This time around, as Advent approaches, Jesus’ apocalyptic talk comes not so much as a shock as it does something that feels familiar to me. December 2 will, unbelievably, mark a year since Gary’s unexpected death—a year since our world came to an end, a year since the onset of my own little apocalypse.

The ending of one’s personal world is not the same, I know, as The End of the World that Jesus describes here. Yet the first Sunday of Advent invites us to recognize that these endings are connected; that the Christ who will return at the end of time somehow inhabits each ending we experience in this life. Every year, Advent calls us to practice the apocalypse: to look for the presence of Christ who enters into our every loss, who comes to us in the midst of devastation, who gathers us up when our world has shattered, and who offers the healing that is a foretaste of the wholeness he is working to bring about not only at the end of time but also in this time, in this place.
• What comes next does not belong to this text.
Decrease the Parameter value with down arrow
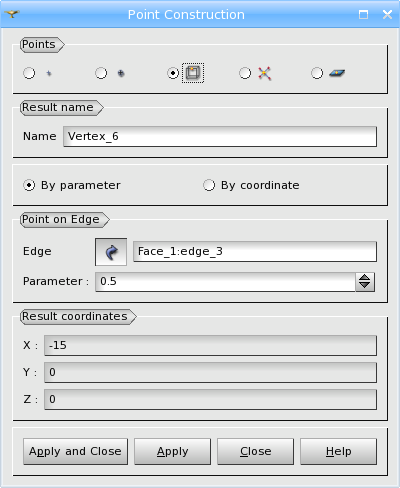The height and width of the screenshot is (488, 400). click(365, 286)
As Advent begins, is there something in your life that is ending? How might you look for the presence of Christ who comes to you in that place?
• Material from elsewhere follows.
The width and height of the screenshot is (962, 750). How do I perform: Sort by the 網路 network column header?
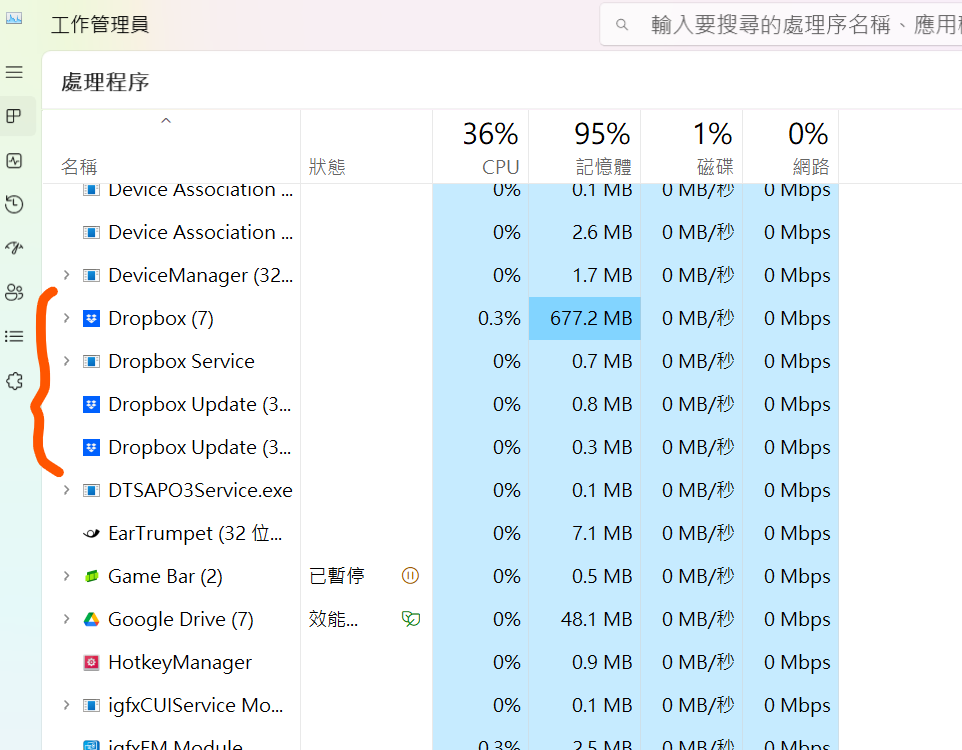pyautogui.click(x=791, y=147)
Blessing When the World is Ending

Look, the world
is always ending
somewhere.

Somewhere
the sun has come
crashing down.

Somewhere
it has gone
completely dark.

Somewhere
it has ended
with the gun,
the knife,
the fist.

Somewhere
it has ended
with the slammed door,
the shattered hope.

Somewhere
it has ended
with the utter quiet
that follows the news
from the phone,
the television,
the hospital room.

Somewhere
it has ended
with a tenderness
that will break
your heart.

But, listen,
this blessing means
to be anything
but morose.
It has not come
to cause despair.

It is simply here
because there is nothing
a blessing
is better suited for
than an ending,
nothing that cries out more
for a blessing
than when a world
is falling apart.

This blessing
will not fix you,
will not mend you,
will not give you
false comfort;
it will not talk to you
about one door opening
when another one closes.

It will simply
sit itself beside you
among the shards
and gently turn your face
toward the direction
from which the light
will come,
gathering itself
about you
as the world begins
again.

—Jan Richardson

Update: “Blessing When the World Is Ending” appears in Jan’s recent book Circle of Grace: A Book of Blessings for the Seasons. You can find the book here.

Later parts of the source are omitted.